Hoe zou het zijn als ze tegen me zouden praten?

De vrachtwagen: pas op, pas op, pas op.
De kookwekker: klaar, klaar, klaar.
Drie, zes, negen, vier!
Nee, de pinautomaat mag blijven piepen.

Fiets

Ik heb m’n hand op de klink. Mijn rug is recht. Met een diepe adem open ik deur naar de woonkamer. Daar zit Sylvia, mijn vrouw, in de antieke stoel die we zes jaar geleden op een rommelmarkt kochten. Zoals ik al verwachtte leest ze weer haar favoriete boek, zo’n best seller met honderden pagina’s waar maar geen eind aan lijkt te komen. Zit je daar lekker in je veilige stoeltje met je flut-romannetje. Ik loop gewoon stug door, zelfverzekerd, met ferme passen want ik heb geen zin om je aan te kijken. Haar ogen komen heel even boven het boek uit als ik net langs haar loop. Voor een fractie van een seconde kijken we elkaar aan. Lang genoeg voor haar denk ik, want haar ogen slaan weer snel neer.

 

Ik zie dat het raam in de woonkamer open staat en de opengeschoven gordijnen ritmisch dansen op de warme zomerwind die naar binnen waait. Ik heb al zo vaak voor dit raam gestaan. Waarom weet ik eigenlijk niet.
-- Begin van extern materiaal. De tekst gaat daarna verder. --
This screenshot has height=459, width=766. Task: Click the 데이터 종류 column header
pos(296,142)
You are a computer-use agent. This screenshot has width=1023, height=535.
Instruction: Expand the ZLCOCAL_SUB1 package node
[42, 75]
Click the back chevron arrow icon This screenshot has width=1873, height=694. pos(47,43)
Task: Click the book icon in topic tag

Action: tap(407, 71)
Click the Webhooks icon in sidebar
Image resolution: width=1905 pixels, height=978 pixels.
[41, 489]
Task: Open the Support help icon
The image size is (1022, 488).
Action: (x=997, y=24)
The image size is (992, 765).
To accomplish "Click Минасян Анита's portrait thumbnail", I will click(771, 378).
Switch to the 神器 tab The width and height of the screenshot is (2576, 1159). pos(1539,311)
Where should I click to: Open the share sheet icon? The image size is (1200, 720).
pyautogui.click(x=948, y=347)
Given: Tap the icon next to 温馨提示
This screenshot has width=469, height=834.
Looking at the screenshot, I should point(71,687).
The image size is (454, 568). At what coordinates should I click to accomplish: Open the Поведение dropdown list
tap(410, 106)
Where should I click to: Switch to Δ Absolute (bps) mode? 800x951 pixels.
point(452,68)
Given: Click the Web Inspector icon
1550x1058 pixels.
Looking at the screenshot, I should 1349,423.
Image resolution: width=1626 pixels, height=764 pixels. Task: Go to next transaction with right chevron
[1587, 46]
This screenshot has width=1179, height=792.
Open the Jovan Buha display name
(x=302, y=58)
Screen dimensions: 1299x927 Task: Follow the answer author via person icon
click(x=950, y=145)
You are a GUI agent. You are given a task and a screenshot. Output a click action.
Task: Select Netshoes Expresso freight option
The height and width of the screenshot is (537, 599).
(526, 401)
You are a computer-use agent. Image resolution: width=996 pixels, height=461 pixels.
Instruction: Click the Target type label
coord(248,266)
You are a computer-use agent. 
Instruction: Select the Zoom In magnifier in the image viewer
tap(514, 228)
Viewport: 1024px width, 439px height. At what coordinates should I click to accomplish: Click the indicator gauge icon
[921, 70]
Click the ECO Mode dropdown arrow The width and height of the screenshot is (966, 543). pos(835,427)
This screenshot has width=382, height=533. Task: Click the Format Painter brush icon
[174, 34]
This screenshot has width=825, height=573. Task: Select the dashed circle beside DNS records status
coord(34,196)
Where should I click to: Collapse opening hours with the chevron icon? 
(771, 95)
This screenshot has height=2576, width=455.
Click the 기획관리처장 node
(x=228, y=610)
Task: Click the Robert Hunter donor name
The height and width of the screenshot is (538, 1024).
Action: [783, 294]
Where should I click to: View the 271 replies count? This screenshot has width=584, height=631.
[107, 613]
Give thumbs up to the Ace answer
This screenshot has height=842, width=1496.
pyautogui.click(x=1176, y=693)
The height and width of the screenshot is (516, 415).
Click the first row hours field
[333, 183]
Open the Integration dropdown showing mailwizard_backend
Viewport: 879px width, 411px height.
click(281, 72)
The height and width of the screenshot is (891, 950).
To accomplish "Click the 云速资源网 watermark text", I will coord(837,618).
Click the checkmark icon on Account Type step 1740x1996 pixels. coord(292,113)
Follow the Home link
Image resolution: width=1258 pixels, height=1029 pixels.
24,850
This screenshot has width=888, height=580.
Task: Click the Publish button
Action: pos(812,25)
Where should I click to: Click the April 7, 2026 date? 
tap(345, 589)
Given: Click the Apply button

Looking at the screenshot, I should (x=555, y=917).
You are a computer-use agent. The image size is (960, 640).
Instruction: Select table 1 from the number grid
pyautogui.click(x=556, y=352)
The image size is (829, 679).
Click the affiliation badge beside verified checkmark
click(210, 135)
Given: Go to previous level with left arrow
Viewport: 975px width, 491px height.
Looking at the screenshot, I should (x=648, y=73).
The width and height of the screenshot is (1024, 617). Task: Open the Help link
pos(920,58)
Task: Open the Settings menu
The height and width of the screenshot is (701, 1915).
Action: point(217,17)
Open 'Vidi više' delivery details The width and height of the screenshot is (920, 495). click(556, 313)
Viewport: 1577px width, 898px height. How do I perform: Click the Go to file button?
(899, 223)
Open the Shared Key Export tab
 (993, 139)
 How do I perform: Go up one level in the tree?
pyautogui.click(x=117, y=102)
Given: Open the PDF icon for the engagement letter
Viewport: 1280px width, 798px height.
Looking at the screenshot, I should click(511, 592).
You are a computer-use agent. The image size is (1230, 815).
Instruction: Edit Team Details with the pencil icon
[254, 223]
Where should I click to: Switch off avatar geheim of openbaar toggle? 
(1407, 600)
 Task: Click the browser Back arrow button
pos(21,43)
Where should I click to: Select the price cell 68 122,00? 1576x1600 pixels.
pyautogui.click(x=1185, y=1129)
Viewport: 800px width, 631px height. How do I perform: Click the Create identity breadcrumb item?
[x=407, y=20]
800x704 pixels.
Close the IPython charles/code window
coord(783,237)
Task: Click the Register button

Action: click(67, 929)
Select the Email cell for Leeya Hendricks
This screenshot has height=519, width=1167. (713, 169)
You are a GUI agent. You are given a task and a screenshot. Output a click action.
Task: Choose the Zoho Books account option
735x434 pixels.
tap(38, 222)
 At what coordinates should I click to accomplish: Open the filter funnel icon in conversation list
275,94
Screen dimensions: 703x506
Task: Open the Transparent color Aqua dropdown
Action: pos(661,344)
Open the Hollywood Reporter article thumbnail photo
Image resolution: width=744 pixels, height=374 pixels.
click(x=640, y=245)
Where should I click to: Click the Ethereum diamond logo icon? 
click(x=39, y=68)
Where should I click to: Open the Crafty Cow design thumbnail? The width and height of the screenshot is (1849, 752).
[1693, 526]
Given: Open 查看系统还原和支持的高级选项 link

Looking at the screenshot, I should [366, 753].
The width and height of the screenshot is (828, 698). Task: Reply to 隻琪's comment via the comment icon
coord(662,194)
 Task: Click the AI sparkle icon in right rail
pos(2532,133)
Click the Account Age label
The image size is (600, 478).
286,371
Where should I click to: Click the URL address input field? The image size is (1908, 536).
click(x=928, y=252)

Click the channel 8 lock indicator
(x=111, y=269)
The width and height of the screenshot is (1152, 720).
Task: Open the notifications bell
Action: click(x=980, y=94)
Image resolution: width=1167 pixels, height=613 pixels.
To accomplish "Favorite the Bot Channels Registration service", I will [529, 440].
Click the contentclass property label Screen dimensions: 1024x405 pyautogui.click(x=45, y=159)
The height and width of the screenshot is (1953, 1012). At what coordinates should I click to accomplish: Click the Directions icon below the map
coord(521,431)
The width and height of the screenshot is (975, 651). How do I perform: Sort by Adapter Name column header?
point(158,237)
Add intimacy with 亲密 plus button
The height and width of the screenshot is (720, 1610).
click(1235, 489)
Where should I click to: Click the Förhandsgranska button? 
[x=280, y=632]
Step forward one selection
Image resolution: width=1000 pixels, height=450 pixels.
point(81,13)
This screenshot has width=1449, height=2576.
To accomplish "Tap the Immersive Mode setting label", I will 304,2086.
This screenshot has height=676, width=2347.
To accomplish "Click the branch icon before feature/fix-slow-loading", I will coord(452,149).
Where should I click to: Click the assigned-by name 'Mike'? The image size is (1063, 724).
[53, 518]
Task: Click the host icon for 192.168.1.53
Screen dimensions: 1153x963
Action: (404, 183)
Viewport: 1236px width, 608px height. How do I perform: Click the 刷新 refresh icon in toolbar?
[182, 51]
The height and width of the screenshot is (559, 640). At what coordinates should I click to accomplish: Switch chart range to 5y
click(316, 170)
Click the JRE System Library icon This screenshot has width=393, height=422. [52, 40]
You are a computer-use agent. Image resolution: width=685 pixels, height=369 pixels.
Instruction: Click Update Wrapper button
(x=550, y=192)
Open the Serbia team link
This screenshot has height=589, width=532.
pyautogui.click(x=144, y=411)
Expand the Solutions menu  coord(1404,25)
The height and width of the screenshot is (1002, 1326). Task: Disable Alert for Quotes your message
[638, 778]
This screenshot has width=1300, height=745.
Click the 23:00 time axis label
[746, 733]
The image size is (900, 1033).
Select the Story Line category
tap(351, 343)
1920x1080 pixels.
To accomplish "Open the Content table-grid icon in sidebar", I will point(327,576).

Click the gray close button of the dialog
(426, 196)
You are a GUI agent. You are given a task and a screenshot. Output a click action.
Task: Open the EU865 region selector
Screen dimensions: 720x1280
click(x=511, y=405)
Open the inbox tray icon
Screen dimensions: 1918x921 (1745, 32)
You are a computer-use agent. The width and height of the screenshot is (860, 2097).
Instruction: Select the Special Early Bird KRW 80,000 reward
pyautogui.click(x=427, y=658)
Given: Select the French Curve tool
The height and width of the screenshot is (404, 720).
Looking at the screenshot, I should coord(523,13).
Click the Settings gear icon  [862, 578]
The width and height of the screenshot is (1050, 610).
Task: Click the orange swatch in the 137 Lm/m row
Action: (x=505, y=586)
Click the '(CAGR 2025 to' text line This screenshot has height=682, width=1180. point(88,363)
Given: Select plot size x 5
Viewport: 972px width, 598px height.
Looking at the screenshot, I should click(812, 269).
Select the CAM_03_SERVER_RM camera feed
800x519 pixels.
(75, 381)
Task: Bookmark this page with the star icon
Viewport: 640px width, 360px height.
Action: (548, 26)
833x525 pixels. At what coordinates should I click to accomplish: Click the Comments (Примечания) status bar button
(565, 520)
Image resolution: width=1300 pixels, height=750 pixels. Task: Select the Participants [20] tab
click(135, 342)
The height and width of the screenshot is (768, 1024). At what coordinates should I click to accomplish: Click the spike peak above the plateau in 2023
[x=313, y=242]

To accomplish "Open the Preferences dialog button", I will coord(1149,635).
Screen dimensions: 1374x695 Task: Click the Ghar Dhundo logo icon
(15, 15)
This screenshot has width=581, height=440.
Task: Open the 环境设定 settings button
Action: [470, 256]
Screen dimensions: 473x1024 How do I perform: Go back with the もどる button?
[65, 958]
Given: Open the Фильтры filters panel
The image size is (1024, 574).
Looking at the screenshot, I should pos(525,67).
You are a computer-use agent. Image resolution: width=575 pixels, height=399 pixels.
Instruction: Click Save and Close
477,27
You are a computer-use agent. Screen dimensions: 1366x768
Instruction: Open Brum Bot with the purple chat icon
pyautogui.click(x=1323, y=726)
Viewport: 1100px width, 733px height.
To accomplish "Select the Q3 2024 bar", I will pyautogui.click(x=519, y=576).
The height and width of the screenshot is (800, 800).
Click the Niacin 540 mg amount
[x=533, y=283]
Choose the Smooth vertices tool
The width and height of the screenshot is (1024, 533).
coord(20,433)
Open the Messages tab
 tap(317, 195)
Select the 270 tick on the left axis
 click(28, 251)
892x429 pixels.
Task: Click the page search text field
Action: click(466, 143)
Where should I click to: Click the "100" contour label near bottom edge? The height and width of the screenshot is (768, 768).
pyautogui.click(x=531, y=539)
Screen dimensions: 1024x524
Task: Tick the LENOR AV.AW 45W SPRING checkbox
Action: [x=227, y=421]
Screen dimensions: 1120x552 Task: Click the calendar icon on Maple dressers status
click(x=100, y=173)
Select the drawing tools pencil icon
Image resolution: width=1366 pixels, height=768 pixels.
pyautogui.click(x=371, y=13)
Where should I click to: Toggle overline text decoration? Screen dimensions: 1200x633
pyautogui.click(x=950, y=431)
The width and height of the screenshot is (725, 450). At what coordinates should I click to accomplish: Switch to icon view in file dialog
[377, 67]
Het uitzicht ken ik ondertussen wel: die overbuurvrouw die altijd haar was buiten hangt; deze keer hangt er een dekbedovertrek. En die man schuin rechts daaronder die steevast elke middag zijn plant buiten op het balkon in de zon zet. Misschien hou ik wel van die voorspelbare dingen.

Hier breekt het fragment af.